Passage:
________________________________________
However, should we in fact protect this life? On Earth, microbial decontamination is widespread and in fact critical to food safety, healthcare, and in many instances our survival. At which point our own need for survival would give us permission to threaten theirs? 62 If life on Mars is discovered, it may be possible to consider other celestial bodies, e.g., the moons or sufficiently large asteroids, yet at present point in time, Mars appears to be the humanity's best option. 63

Even in the absence of native life forms, there is an obligation for the colonists to attempt to preserve where possible the unspoiled alien environment, to ensure our sustained survival on the Red Planet. Yet, it is unclear how these ideas of preservation of native environment would balance those of terraforming of Mars through global engineering to make its surface and climate hospitable to humans. If attainable, the latter would make colonization of Mars safer and more sustainable. 64 Clearly, it would not be possible to transport all the raw materials required for sustained growth and operation of a colony from Earth. Thus, these would have to be extracted from Martian environment, inevitably changing it.
________________________________________
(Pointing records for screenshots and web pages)

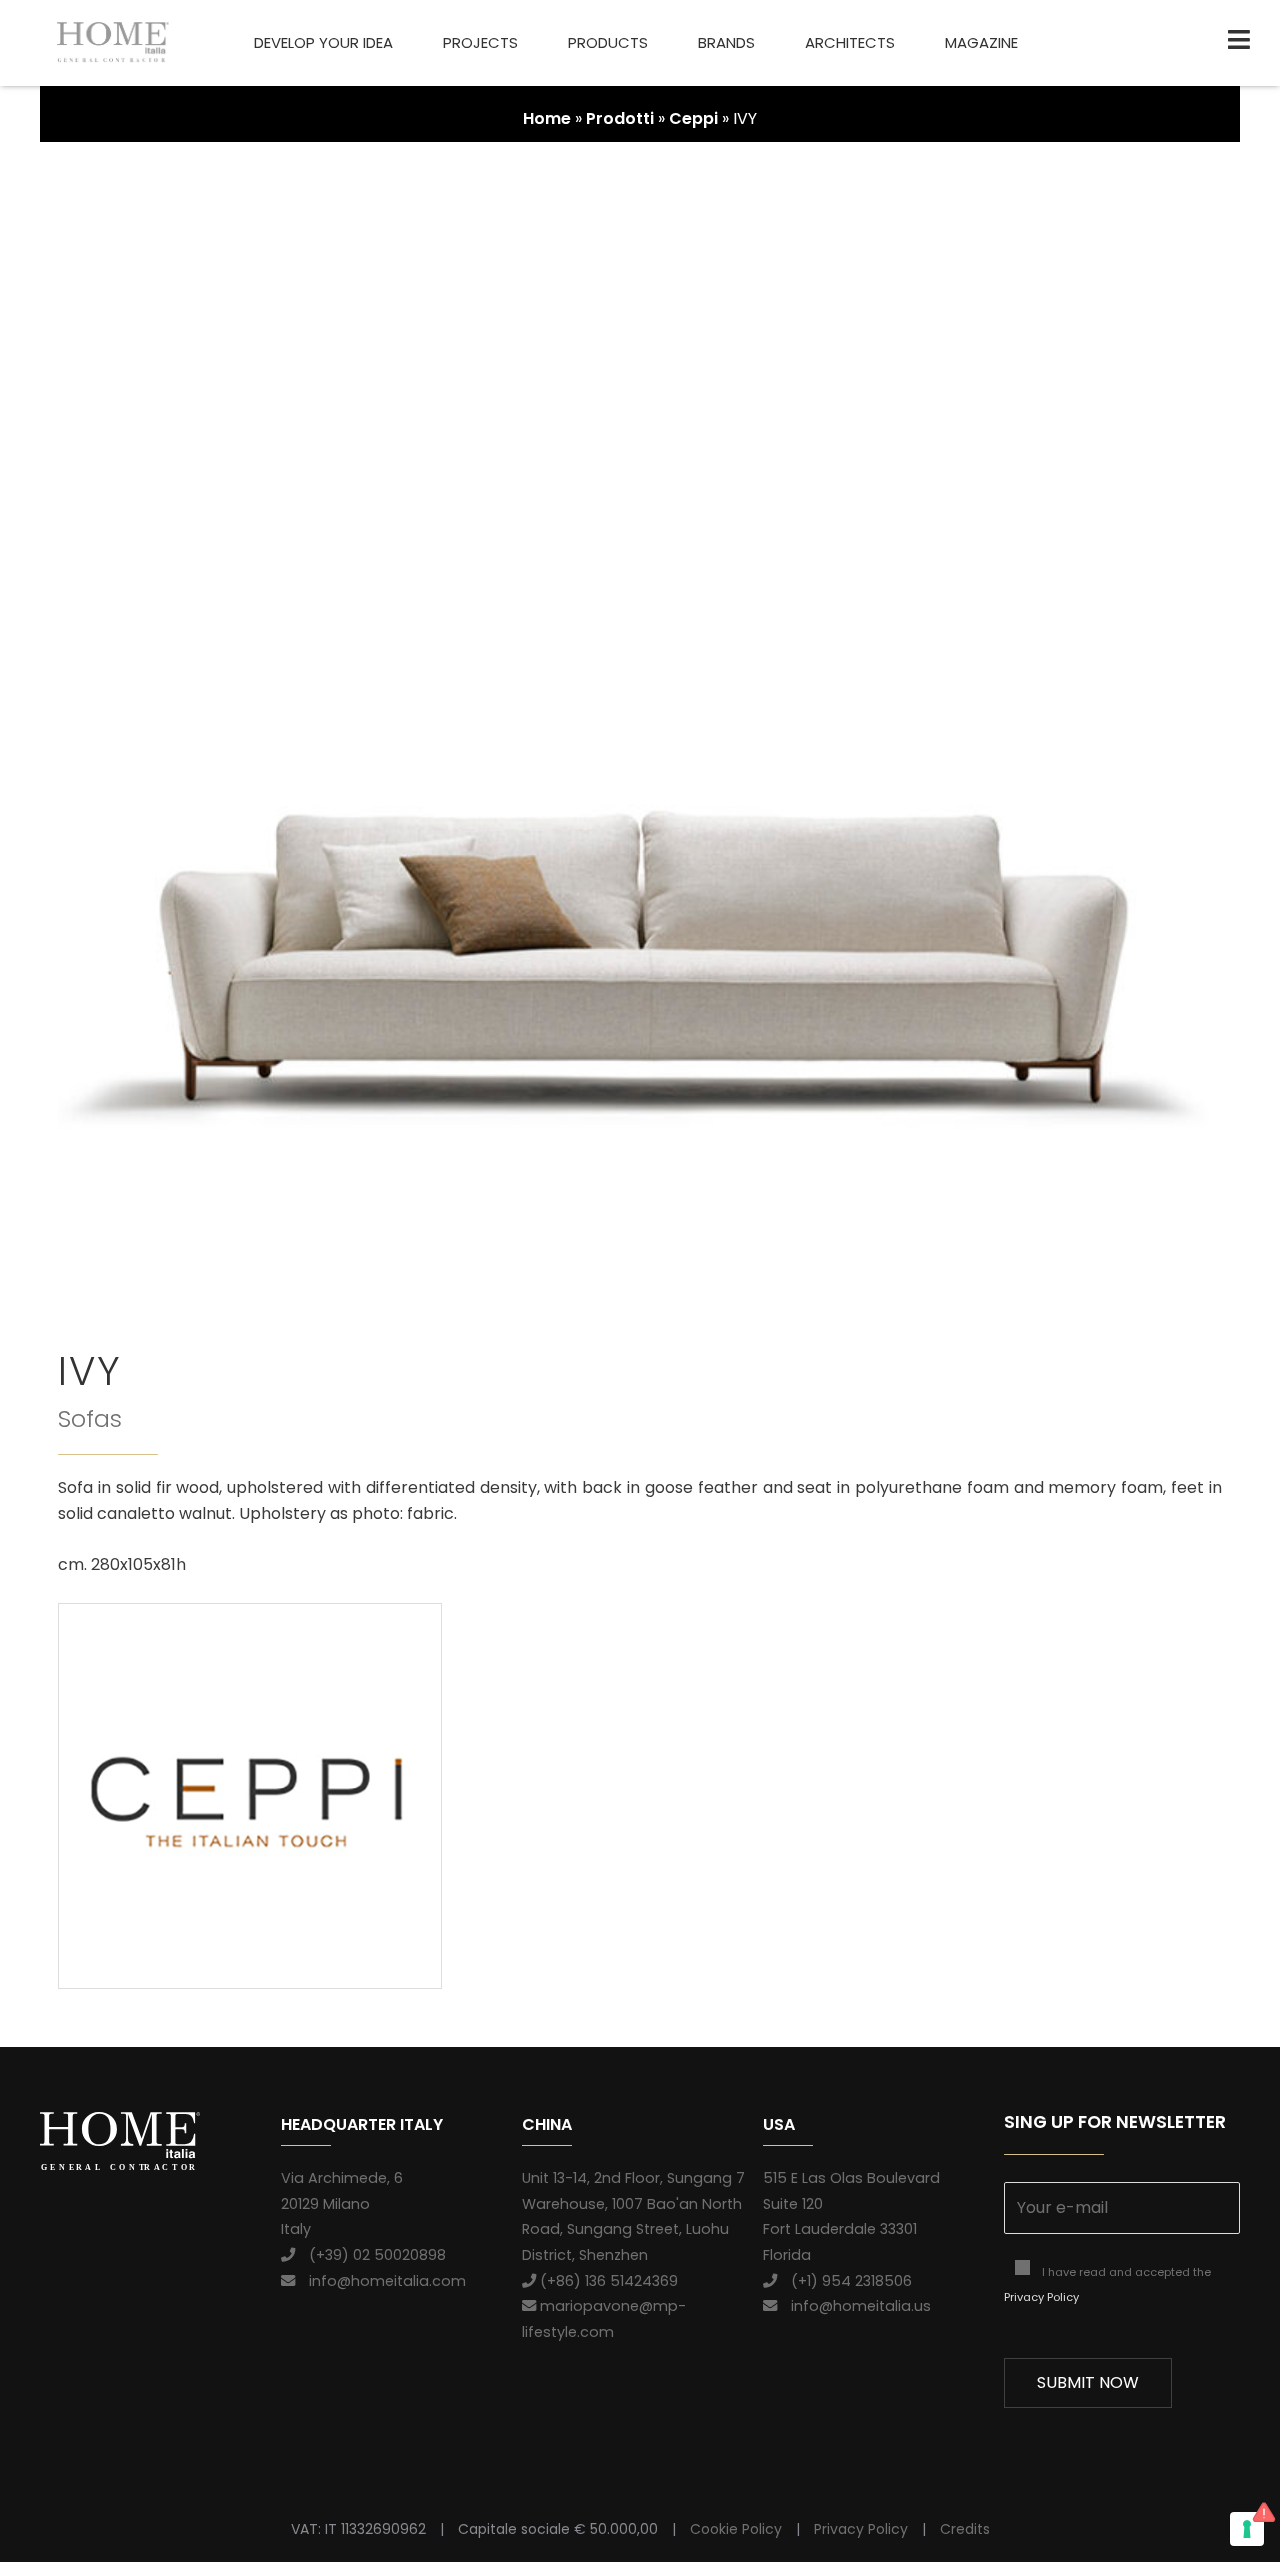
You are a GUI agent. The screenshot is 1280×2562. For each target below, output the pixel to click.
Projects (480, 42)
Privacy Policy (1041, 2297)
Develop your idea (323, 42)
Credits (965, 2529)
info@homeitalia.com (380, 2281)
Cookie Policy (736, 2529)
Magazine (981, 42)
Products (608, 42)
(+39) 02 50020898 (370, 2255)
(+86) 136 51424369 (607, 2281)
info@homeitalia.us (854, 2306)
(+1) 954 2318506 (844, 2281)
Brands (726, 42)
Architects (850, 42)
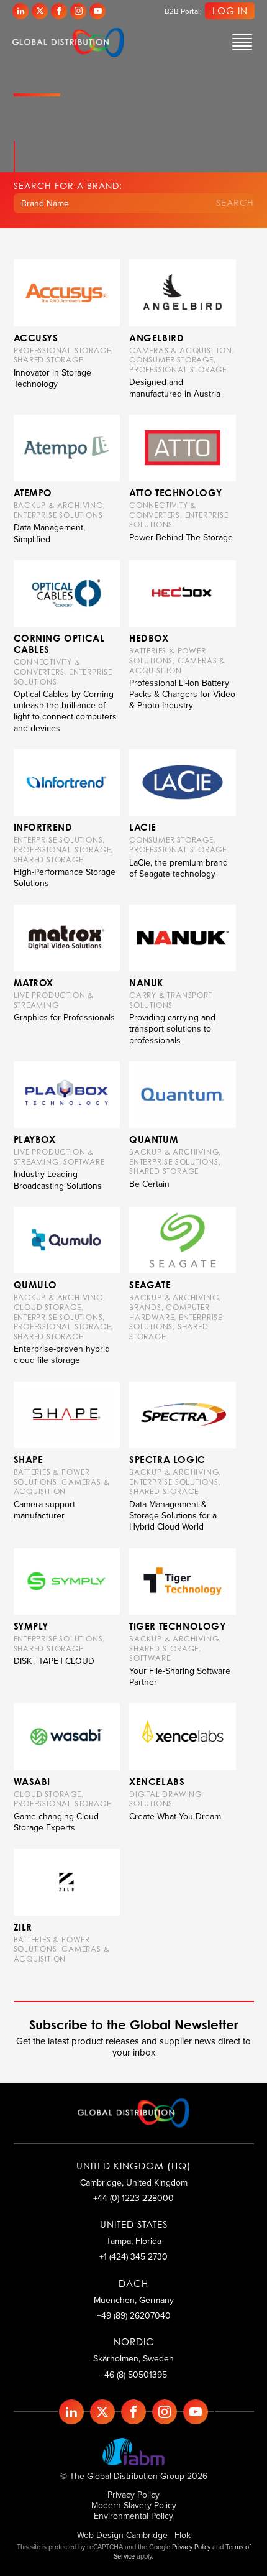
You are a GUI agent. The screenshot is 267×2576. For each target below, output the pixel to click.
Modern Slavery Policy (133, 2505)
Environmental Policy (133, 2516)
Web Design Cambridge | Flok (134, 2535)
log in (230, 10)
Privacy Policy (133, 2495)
________________________________________
Exercise instructions: According to the passage on Mars colonization, why would raw materials have to be extracted from the Martian environment? This listing was taken from a separate source.

Answer to the problem: It would not be possible to transport from Earth all the raw materials a colony needs for sustained growth and operation.